In Florida, I have an 1950s Johnson and Co. catalog. I swear, you could order anything from them. Pistols, cigarettes, jokes and magic tricks and just tons of stuff. Must be at least 500 pages of things.


----------



## RadishRose (Aug 31, 2018)

Pappy said:


> In Florida, I have an 1950s Johnson and Co. catalog. I swear, you could order anything from them. Pistols, cigarettes, jokes and magic tricks and just tons of stuff. Must be at least 500 pages of things.



But Pappy, does it have Sea-Monkeys? The untrainable kind, even?


----------



## RadishRose (Aug 31, 2018)

fmdog44 said:


> http://mentalfloss.com/article/30420/11-shameless-comic-book-ads-cost-us-our-allowance-money
> 
> Check these old comic book ads out and read the details of what you really got when you ordered. Make sure you read about the little monkey in a cup!!

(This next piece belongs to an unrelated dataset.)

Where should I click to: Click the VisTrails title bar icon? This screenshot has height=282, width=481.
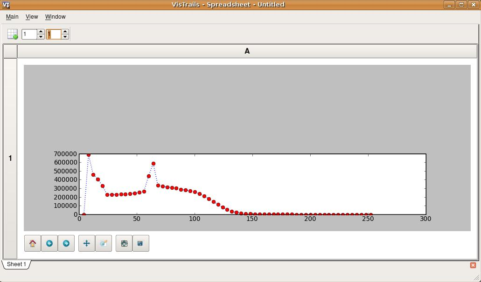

Oh gosh, this was great! they;re all there, even the submarine. The guy telling the story was really funny.


----------



## Pappy (Aug 31, 2018)

Yes, and real monkeys. It’s amazing what you could buy by mail.


----------



## OneEyedDiva (Sep 2, 2018)

Well you need to go book shopping with my son.  He found books at a flea market often set up near a Rite Aid. He said he's pretty sure his haul would have cost $125 but he only paid $8.  But wait a minute, really he got them for free. When he got home he found $8 in one of the books.  When he was a long distance trucker, he had to stay over at a hotel one night. He cracked open the phone book and found $100 bill.  I haven't even looked at a comic book in decades.


----------



## RadishRose (Sep 2, 2018)

Good for him, Diva!


----------



## fmdog44 (Sep 2, 2018)

OneEyedDiva said:


> Well you need to go book shopping with my son.  He found books at a flea market often set up near a Rite Aid. He said he's pretty sure his haul would have cost $125 but he only paid $8.  But wait a minute, really he got them for free. When he got home he found $8 in one of the books.  When he was a long distance trucker, he had to stay over at a hotel one night. He cracked open the phone book and found $100 bill.  I haven't even looked at a comic book in decades.



That's funny. I bought a used book once and found a packet of cocaine!


----------



## ronaldj (Sep 2, 2018)

I go to the comic shop every week and read lots of comic books to this day.


----------



## ronaldj (Sep 3, 2018)




----------



## treeguy64 (Sep 3, 2018)

Gary O' said:


> Man, you were rich
> 
> I used to enjoy the ads on the back page, like the X-Ray glasses ad
> 
> ...



As I type this, I have a pair of ancient X- ray specs sitting on a shelf. The illusion that they do work, when you hold up your hand and see "bone," is what the gag is about. You let someone do that, and then you take them back, put them on, and stare at the person's body, making comments that are apropos. That actually makes for some fun times,  especially when you're a kid. I remember - - -


----------